Pengertian Omnibus Law, Konsep, Tujuan dan Isinya

Pelayananpublik.id- Belakangan ini Omnibus Law menjadi buah bibir seantero Indonesia. Omnibus Law Rancangan Undang-undang (RUU) Cipta Kerja pun kini telah disahkan menjadi UU oleh DPR RI

Pemerintah dan Dewan Perwakilan Rakyat (DPR) telah menuntaskan pembahasan Omnibus Law Rancangan Undang-undang (RUU) Cipta Kerja. Ombibus Law ini akan disahkan dalam rapat paripurna DPR, Senin (5/10/2020).

Pengesahan UU Cipta Kerja ini pun kemudian menimbulkan kontroversi. Banyak pihak yang menolak disahkannya Omnibus Law tersebut, penolakan itu terlihat di media sosial dan media elektronik.

Tapi sebelum setuju atau tidak setuju, ada baiknya pahami dulu apa itu Omnibus Law agar tidak terkesan ikut-ikutan atau hanya meramaikan.

Pengertian Omnibus Law

Omnibus Law disebut juga common law, UU sapu jagad dan lainnya. UU ini bisa merevisi dan membatalkan UU lain sekaligus.

Berikut ini kami rangkumkan penjelasan tentang pengertian omnibus law.

Omnibus Law adalah salah satu metode penyusunan peraturan perundang-undangan yang lebih dikenal dalam sistem hukum Common Law.

Secara harfiah, kata omnibus berasal dari bahasa Latin omnis yang berarti banyak. Umumnya hal ini dikaitkan dengan sebuah karya sastra hasil penggabungan beragam genre, atau dunia perfilman yang menggambarkan sebuah film yang terbuat dari kumpulan film pendek.

Sehingga dengan definisi tersebut jika dikontekskan dengan UU maka dapat diartikan sebagai penyelesaian berbagai pengaturan sebuah kebijakan tertentu, tercantum dalam dalam berbagai UU, ke-dalam satu UU payung.

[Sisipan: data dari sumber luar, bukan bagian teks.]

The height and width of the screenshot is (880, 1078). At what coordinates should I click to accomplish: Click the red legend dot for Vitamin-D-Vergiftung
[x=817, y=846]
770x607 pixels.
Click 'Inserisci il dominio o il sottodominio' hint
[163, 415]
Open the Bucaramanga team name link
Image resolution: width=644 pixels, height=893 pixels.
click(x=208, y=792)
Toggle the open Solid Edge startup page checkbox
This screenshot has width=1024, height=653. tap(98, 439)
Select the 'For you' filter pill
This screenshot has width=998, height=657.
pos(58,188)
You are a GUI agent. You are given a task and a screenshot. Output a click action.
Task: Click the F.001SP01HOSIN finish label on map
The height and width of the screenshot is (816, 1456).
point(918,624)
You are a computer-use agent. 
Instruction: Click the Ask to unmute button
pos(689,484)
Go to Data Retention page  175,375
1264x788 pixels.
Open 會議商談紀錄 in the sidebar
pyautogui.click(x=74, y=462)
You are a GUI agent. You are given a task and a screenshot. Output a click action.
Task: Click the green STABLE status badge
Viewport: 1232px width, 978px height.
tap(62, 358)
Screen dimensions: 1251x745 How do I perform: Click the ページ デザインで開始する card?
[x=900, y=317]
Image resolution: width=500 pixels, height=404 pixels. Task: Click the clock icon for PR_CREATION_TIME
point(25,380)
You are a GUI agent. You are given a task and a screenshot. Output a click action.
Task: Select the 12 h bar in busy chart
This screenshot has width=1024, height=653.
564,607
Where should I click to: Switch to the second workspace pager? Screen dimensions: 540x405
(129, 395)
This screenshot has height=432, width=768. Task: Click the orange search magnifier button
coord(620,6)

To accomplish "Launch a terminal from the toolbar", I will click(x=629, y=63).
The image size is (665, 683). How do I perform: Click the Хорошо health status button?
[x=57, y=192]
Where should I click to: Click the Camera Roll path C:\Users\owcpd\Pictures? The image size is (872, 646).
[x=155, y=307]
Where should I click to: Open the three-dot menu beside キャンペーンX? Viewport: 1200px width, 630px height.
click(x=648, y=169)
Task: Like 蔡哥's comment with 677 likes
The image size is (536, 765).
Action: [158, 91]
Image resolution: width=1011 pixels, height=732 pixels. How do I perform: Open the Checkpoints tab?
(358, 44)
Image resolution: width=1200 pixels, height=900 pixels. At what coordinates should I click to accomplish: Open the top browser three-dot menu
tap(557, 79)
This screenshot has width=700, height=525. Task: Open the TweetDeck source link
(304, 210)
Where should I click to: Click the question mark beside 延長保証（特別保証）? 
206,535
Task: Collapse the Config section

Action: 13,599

Nah, kalau dari sisi hukumnya, kata omnibus biasanya disandingkan dengan kata law atau bill yang berarti suatu peraturan yang dibuat berdasarkan hasil kompilasi beberapa aturan dengan substansi dan tingkatannya berbeda.

Menurut Audrey O Brien (2009) dikutip dari CNBC Indonesia, omnibus law adalah suatu rancangan undang-undang (bill) yang mencakup lebih dari satu aspek yang digabung menjadi satu undang-undang.

Sementara itu, Barbara Sinclair (2012) menyatakan omnibus bill adalah suatu proses pembuatan peraturan yang bersifat kompleks dan penyelesaiannya memakan waktu lama karena mengandung banyak materi meskipun subjek, isu, dan programnya tidak selalu terkait.

Saat ini, pemakaian istilah Omnibus Law banyak dilakukan oleh negara di dunia terutama yang menggunakan tradisi common law system. Di dunia terdapat dua sistem hukum yakni common law system dan civil law system. Indonesia sendiri mewarisi tradisi civil law system.

Nah, menurut sejarahnya, di Amerika Serikat (AS) tercatat UU tersebut pertama kali dibahas pada 1840.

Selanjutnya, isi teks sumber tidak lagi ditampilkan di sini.